#### Text segment:
=== Section Start ===
Oh, come on. She may not have been absolutely perfect, but not breaking up with him before they went to college =/= calling him a piece of shit and just generally being verbally abusive.
Generally speaking, I got the impression that Dorothy was uncomfortable with how easy it was to push Danny into something he genuinely didn’t want to do and to take advantage of him. And I think she dumped him because she was afraid that if she wasn’t taking advantage of his pushover tendencies now, the reality of her ambitions was that it was going to happen sooner or later, and if he wasn’t capable of having a life outside her, she knew he was going to be miserable.
In a partner, Dorothy wants someone who’s like a cat – I will let you pet me and give me attention when you’re here, but when you’re not it’s not the end of the world because there’s other stuff I’m doing. Danny is very much like a dog in a one-person household: His entire world is his partner, and he suffers a lot when they’re not able to regularly devote themselves to him. I don’t mean that as a criticism to him, it’s his personality – he’s insecure and needs a lot of reassurance that the other person cares about him and wants him to be happy. We’re starting to learn about why he’s so insecure, which is awesome (as we learn more about Danny, I see a lot of parallels between him and Joyce, inasmuch as they were brought up in toxic, emotionally abusive environments and both became hyper-pleasers to over-compensate for it).
Nah, it’s Danny’s parents. They’re tied with the Walkertons and the Browns for 3rd-worst parents at this point. Reread Freshman Family Weekend sometime and look at how they treat Danny, it’s pretty bad.
For a minute there, I thought you forgot about Ross and Blaine. Then I realized they don’t count because neither one is particularly deserving of the title of “father”.
she said 3rd worst parents
I think those are one and two, given the 3-way tie for third.
DRAT. This is what happens when you don’t read things carefully. Maybe I can be clever next time.
Walky’s father seemed nice. His main mistake (to me) seemed not checking his wife’s clear preference towards Walky and her neglect of Sal.
That’s a pretty huge mistake, standing by while your kid gets neglected!
(Also he did a microaggression about Sal’s hair, when he really ought to know better, and the whole scene was pressnted as a microcosm of their relationship, meaning that’s how they act to Sal all the time.)
is it just me or does “standing by while your kid gets neglected” basically count as neglect? i mean, seeing what you want to see really doesn’t count as “being there for your kid,” no matter how amiable you are in response to their performance of showing you what they think you want to see.
i guess it’s complicated…
Yeah, if they’re different, it isn’t by much. Passive vs. active, I guess, but that’s nothing to Sal.
My father once told me that the reason he never stood up to my mother for me was because as long as she was targeting me she was leaving him alone.
His words were “Sometimes I’m going to stand with your mother just because she’s your mother,” as his excuse for standing by and letting her berate me for no reason, but I directly challenged him and he acknowledged that the above was what he really meant.
It’s about the only time I ever did something that could be called “talking back” to my parents, despite that being my mother’s favorite justification to scream at me when I was little and she couldn’t come up with anything else (once I learned to not say anything at all, she switched to “Not answering fast enough”).
=== Section End ===
#### Exercise requirements:
A. List every individual character named in the comment thread, leaving out family names.
B. Copy the stretch of the comment thread from "For a minute" through "tie for third.", substituting "moment" for "minute".
Answer using only the comment thread.

#### Data under study:
=== Section Start ===
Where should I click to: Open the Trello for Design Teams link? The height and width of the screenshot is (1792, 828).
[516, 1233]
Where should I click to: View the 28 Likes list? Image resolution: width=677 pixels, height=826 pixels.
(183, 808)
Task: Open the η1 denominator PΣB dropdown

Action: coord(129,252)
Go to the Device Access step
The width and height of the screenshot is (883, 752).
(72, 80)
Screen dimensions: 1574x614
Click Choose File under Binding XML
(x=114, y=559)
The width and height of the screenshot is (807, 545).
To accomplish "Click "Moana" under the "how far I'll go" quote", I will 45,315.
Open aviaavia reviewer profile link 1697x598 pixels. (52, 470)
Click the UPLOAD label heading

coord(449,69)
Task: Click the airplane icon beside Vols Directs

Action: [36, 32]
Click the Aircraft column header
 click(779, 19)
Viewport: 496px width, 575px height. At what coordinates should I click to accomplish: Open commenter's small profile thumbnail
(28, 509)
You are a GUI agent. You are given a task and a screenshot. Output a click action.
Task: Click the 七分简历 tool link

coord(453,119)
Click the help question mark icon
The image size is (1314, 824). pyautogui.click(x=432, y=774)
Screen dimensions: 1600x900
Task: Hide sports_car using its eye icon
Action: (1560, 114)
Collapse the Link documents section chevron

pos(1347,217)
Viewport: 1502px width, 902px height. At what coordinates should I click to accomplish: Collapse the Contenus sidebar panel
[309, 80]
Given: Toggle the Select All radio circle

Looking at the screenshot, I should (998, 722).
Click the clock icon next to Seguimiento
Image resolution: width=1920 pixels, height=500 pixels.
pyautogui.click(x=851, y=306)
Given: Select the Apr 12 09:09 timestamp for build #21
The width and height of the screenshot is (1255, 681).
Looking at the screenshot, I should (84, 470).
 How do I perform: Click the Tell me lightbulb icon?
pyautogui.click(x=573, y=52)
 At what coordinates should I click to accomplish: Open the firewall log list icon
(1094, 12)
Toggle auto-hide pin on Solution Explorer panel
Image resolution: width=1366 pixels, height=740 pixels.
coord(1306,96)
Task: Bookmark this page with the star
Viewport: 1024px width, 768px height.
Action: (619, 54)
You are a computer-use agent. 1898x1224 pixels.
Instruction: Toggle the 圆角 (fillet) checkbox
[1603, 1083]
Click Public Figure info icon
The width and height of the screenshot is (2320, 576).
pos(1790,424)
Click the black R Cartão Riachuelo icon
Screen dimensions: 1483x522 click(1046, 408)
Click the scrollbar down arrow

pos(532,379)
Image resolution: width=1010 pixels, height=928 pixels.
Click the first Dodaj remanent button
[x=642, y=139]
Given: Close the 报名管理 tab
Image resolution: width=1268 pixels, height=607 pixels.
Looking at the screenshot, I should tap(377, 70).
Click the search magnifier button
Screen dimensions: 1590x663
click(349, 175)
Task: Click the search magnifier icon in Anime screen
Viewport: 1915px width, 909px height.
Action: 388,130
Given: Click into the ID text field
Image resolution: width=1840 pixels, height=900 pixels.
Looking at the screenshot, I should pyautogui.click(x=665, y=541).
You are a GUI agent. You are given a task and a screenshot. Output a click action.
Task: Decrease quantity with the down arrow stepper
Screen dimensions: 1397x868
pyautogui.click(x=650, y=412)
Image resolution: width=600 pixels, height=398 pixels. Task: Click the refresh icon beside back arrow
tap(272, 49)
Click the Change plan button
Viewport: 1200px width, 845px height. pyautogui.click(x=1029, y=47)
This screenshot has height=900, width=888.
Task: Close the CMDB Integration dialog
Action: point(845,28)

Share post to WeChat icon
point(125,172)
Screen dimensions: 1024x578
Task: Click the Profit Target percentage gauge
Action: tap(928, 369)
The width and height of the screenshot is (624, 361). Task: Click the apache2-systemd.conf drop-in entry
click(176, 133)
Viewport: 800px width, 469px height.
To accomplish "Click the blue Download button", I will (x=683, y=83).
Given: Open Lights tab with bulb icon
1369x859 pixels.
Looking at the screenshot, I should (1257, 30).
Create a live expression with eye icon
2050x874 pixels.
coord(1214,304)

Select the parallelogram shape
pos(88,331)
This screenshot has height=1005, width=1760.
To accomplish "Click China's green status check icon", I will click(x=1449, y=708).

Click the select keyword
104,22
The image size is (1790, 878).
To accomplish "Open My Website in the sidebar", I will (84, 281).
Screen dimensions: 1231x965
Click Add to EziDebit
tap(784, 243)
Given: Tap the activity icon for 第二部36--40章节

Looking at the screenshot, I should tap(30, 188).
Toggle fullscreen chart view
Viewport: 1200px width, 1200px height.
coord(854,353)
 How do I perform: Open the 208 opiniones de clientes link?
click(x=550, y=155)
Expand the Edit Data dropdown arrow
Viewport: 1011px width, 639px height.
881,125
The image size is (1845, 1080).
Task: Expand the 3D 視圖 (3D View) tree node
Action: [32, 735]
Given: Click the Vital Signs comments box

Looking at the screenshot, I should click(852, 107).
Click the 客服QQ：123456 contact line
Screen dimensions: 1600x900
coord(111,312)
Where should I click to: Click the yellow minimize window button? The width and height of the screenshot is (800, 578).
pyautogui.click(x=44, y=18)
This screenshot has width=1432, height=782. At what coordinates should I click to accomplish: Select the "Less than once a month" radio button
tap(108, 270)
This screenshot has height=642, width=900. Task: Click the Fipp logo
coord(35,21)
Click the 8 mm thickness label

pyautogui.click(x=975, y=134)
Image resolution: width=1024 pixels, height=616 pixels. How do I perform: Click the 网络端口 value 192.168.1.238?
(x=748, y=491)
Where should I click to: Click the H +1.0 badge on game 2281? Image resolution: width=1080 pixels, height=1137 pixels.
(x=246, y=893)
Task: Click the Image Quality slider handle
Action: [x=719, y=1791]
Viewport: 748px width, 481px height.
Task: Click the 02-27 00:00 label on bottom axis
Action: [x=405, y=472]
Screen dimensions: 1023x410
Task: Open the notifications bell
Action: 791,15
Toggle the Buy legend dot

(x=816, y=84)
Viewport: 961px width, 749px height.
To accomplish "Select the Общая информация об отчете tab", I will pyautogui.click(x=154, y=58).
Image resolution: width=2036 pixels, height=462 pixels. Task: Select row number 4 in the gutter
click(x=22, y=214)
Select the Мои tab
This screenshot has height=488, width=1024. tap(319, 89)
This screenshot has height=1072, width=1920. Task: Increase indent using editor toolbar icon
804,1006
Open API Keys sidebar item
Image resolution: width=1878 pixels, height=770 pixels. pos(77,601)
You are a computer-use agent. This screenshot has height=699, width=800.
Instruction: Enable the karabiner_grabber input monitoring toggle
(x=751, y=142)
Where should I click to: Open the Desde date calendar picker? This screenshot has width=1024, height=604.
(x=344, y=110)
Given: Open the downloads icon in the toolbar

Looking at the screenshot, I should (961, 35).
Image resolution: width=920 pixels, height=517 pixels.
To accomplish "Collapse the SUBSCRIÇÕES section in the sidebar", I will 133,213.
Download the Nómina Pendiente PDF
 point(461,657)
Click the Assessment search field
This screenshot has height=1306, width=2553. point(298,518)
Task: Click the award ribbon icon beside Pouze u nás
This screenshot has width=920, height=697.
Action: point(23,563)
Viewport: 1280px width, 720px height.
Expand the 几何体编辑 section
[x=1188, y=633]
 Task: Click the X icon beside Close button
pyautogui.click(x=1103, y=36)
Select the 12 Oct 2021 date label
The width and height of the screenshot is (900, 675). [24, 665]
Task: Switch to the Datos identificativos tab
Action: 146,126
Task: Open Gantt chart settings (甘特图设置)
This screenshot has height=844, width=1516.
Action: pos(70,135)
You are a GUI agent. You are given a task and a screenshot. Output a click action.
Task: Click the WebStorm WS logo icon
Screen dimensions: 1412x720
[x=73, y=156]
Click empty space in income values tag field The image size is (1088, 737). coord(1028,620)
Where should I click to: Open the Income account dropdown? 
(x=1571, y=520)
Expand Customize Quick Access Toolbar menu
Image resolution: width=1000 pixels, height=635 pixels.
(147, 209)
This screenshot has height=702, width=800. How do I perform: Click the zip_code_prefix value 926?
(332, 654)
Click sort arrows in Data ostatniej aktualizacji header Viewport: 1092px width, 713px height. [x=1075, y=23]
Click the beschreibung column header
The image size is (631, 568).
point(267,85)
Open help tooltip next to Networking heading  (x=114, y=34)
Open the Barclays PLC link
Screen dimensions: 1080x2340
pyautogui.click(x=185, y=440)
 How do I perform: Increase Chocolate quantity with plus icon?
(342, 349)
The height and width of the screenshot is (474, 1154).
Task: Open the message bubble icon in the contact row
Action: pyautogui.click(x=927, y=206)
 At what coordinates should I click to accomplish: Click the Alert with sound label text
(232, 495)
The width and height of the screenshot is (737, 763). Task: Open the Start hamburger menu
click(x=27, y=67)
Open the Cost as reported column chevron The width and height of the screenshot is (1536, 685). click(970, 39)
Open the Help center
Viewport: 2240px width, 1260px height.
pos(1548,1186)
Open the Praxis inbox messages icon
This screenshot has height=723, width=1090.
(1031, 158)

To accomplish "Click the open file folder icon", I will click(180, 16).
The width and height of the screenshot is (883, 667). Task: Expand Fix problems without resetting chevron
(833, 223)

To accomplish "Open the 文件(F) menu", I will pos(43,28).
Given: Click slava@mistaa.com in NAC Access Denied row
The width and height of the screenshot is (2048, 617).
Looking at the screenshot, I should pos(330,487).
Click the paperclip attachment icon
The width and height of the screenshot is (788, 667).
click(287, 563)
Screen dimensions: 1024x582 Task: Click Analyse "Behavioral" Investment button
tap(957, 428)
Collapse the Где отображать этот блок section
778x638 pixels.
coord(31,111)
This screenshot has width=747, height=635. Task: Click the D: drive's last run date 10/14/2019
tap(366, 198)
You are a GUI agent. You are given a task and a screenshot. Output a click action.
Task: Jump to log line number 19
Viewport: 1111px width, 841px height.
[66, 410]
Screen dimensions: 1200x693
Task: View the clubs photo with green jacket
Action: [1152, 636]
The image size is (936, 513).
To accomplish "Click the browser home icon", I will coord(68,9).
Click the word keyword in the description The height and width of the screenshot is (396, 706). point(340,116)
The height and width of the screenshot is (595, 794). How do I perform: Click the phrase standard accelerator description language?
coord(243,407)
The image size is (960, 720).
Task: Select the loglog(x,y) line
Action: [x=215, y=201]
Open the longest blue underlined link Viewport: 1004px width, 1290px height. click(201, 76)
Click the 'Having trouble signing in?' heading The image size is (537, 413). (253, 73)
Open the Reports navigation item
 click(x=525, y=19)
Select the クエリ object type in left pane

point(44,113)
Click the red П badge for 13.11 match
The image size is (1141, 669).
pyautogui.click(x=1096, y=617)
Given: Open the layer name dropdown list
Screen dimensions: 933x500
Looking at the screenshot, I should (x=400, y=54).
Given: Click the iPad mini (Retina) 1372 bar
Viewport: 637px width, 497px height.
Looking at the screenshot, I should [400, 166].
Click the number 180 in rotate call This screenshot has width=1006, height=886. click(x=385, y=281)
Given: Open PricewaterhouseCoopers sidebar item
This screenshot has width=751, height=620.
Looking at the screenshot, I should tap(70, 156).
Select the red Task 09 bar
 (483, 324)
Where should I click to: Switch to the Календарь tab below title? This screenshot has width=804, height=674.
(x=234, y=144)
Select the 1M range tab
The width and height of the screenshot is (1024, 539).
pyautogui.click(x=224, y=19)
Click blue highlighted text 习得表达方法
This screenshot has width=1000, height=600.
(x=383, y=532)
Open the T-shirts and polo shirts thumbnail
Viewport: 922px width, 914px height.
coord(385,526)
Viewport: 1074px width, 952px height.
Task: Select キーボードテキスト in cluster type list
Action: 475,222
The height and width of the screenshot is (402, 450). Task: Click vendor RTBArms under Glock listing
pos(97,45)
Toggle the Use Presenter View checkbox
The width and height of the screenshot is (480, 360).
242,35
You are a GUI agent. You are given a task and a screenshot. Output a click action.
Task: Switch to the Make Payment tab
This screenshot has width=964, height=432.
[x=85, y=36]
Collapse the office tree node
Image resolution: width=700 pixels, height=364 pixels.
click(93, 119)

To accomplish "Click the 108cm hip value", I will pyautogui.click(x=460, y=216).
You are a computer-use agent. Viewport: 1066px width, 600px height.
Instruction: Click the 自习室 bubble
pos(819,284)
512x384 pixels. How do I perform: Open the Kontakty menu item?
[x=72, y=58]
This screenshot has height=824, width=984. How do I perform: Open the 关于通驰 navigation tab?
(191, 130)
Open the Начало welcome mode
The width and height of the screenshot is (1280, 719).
=== Section End ===
#### Solutions to the problems:
A. Dorothy, Danny, Joyce, Ross, Blaine, Walky, Sal

B.
For a moment there, I thought you forgot about Ross and Blaine. Then I realized they don’t count because neither one is particularly deserving of the title of “father”.
she said 3rd worst parents
I think those are one and two, given the 3-way tie for third.